▶ DATA LISTING
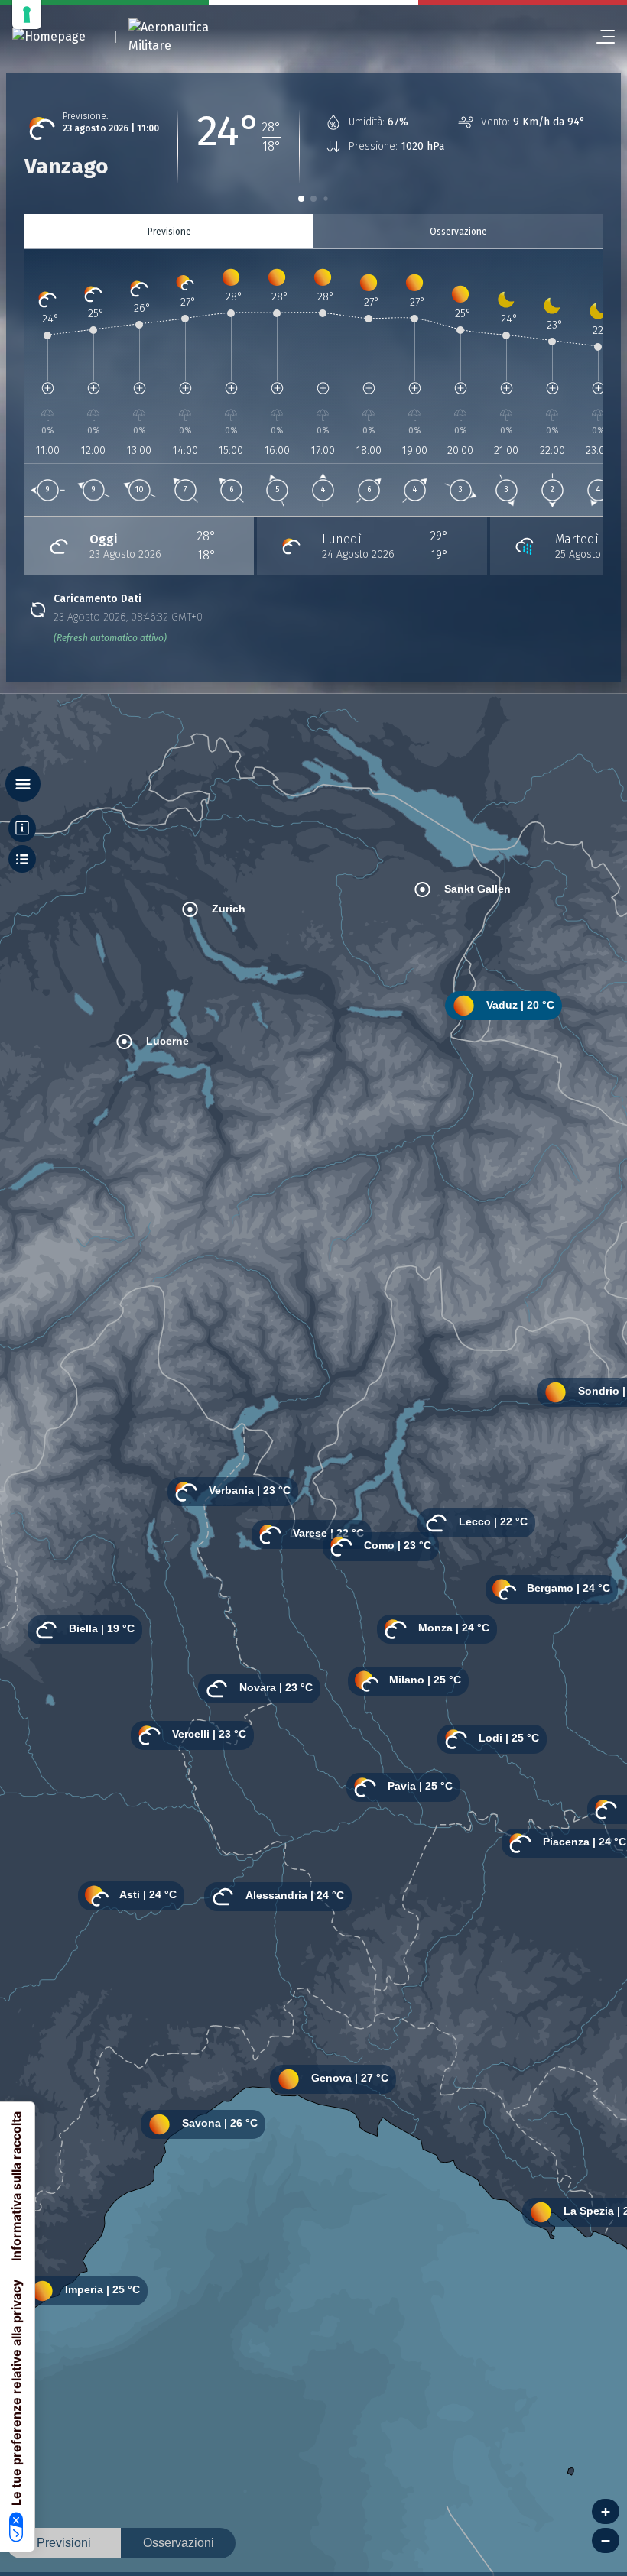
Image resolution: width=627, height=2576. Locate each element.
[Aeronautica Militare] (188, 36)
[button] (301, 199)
...
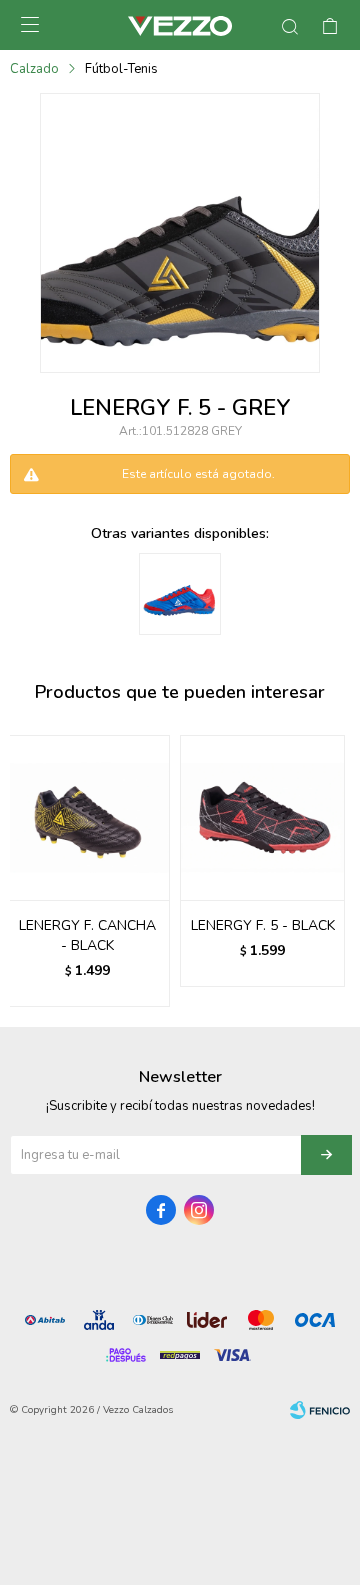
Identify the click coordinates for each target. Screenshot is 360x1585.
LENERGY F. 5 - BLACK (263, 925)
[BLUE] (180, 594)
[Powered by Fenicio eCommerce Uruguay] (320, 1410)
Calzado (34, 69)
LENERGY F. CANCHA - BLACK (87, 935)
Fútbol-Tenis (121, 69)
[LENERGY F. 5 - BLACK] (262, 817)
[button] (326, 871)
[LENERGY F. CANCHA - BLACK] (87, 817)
---
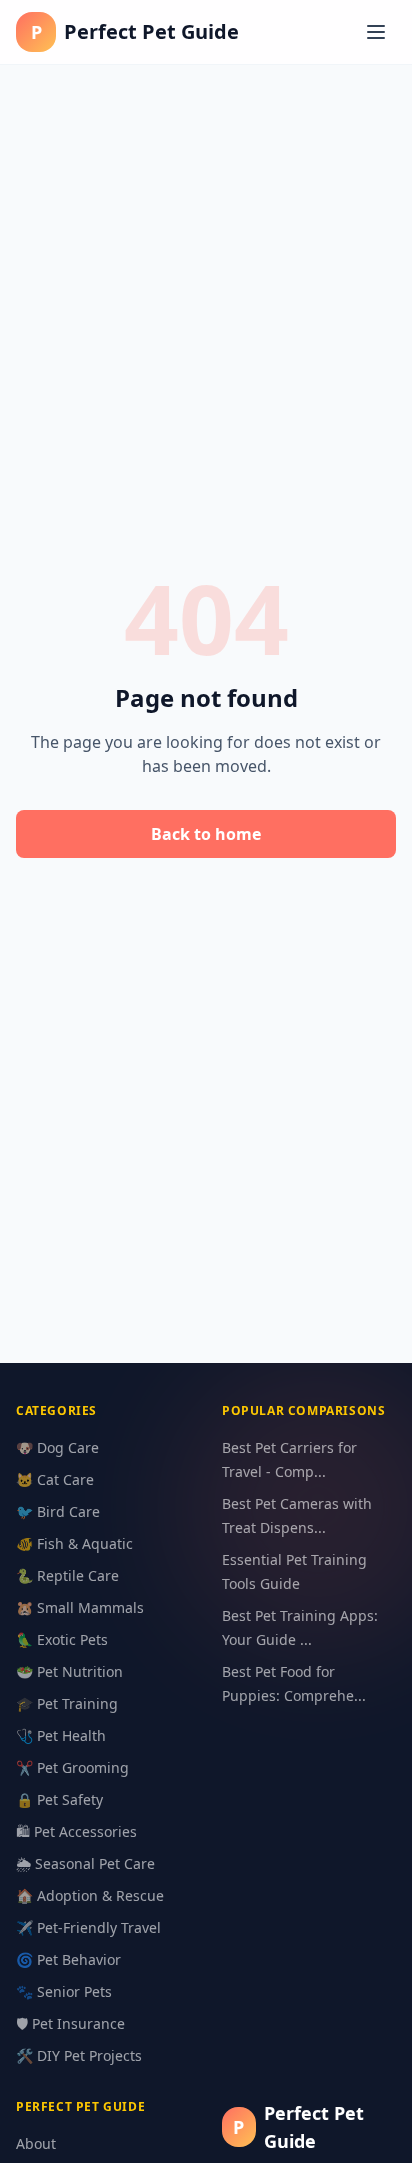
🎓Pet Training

▶ PROMPT
Look through the entries above and quote exactly the lines from the line with "LENERGY F. 5 - BLACK (263, 925)" to the line with "[LENERGY F. CANCHA - BLACK] (87, 817)", counting both of those lines.

▶ RESPONSE
LENERGY F. 5 - BLACK (263, 925)
[BLUE] (180, 594)
[Powered by Fenicio eCommerce Uruguay] (320, 1410)
Calzado (34, 69)
LENERGY F. CANCHA - BLACK (87, 935)
Fútbol-Tenis (121, 69)
[LENERGY F. 5 - BLACK] (262, 817)
[button] (326, 871)
[LENERGY F. CANCHA - BLACK] (87, 817)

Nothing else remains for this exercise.